Mark Thoma has a new post over at CBSMoneywatch.com where he asks why so many economists are now criticizing Bernanke for failing to raise the Fed’s inflation target. At one point he challenges economists who do favor higher inflation to come up with a model that would justify this policy. Thoma doesn’t think that new Keynesian models featuring price stickiness are applicable to the current crisis, which he says is caused by banking problems, not price stickiness.

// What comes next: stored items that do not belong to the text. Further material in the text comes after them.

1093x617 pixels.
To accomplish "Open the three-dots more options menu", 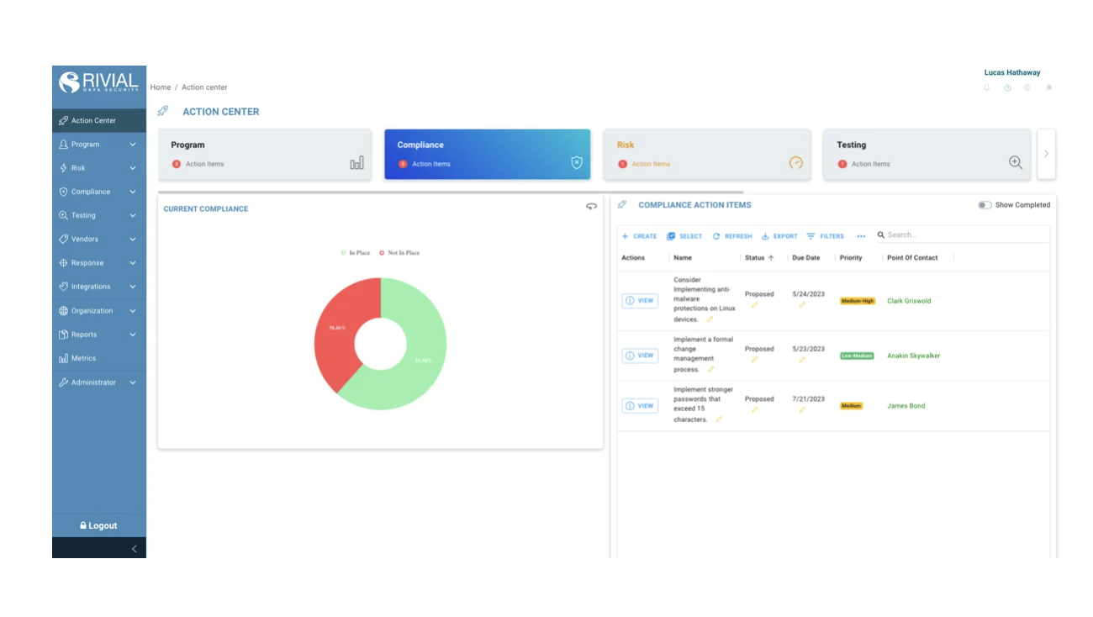I will point(861,236).
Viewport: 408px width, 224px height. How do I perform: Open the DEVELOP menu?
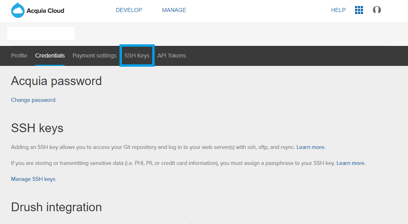click(129, 10)
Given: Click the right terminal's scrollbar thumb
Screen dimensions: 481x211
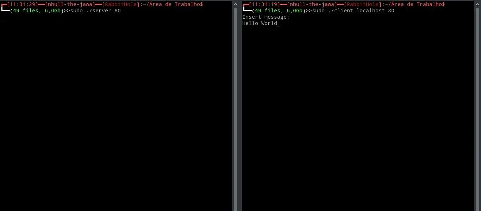Looking at the screenshot, I should (x=477, y=109).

I think Thoma’s views are probably pretty widespread, but I also think his article perfectly illustrates how the subject of inflation targeting can lead economists astray. The answer to the question he raises is actually very simple; we need more inflation because we need more AD. Ah, you might be thinking, but how do you know we need more AD? My response is that Thoma seems to think we do, at least that’s the implication of statements like this:
I have emphasized a portfolio approach involving both monetary and fiscal policy in the hopes that one or the other will get the job done.

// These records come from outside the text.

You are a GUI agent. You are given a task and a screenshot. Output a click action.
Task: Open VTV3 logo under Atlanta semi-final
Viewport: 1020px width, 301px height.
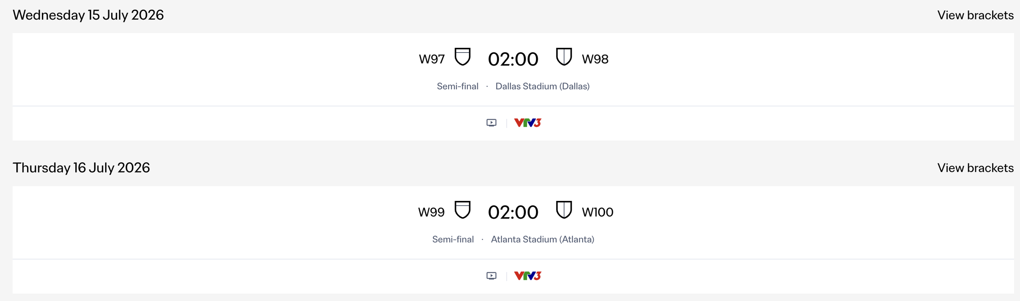pyautogui.click(x=528, y=276)
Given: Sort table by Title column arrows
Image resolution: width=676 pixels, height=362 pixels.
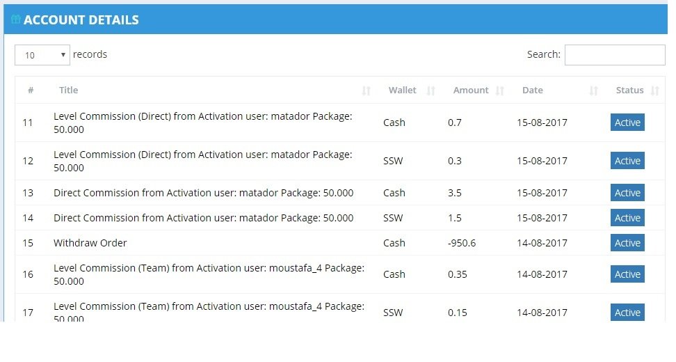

Indeed, unless you are a professor at a major salt water economics department, I would think that it is pretty obvious that the economy could use a bit more aggregate demand. [edit: I meant freshwater university.] But what does that have to do with inflation? Inflation is not a good thing in and of itself; rather it is an inevitable side effect of more AD. (OK, if the SRAS were completely flat you might not get any additional inflation. But that would be a situation where more monetary ease would be especially useful, so it’s hardly an argument against a more expansionary Fed.)
I think a lot of people tend to over-think the problem. They look for all sorts of transmission mechanisms. More inflation might lower real wage rates, or it might lower real interest rates, or it might boost velocity. But it is really much simpler than that. We need more inflation because we need more AD. In that case you might ask; “why target inflation then; why not target AD directly, if that is what you are trying to increase?”

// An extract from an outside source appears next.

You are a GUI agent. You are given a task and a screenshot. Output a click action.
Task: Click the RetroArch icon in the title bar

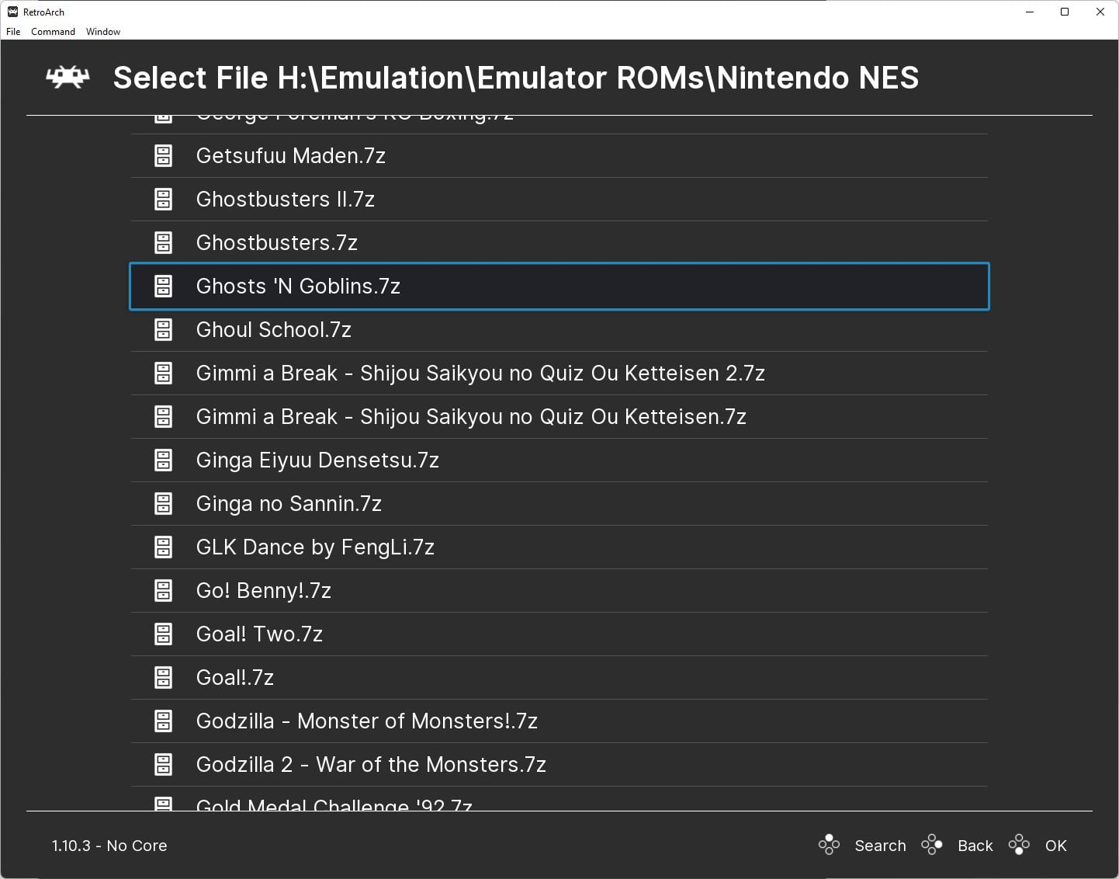[x=11, y=12]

That would be a great idea! Does anyone know of a good proxy for total spending on all goods and services in the economy? If we could find such a proxy, we could simply target the growth rate of that variable, and then forget about inflation. After all, it is spending we are trying to boost, not inflation. Any suggestions?
PS. The government just downgraded NGDP growth in the 3rd quarter from the original estimate of 4.4% to 2.6%. You may recall all the fiscal stimulus fans crowing about how the 4.4% figure showed stimulus was finally working, even though it was below trend. Now it seems like fiscal stimulus has failed, so obviously we need even more fiscal stimulus. I used to argue that every American would need to have their wage cut 8% relative to a trend line from mid-2008 to restore full employment at current levels of NGDP. I’ve never met anyone who has had that big a wage cut. With the new NGDP figures even an 8% cut relative to their normal increase wouldn’t get the job done. One of three things must happen:
1. The Fed needs to produce much higher NGDP.
2. Americans need to accept far deeper cuts in their wages. And not just factory workers, not just unemployment workers, everyone needs a deep pay cut.
3. We can endure years more of high unemployment, with many lives being ruined.
Something for the Fed to think about.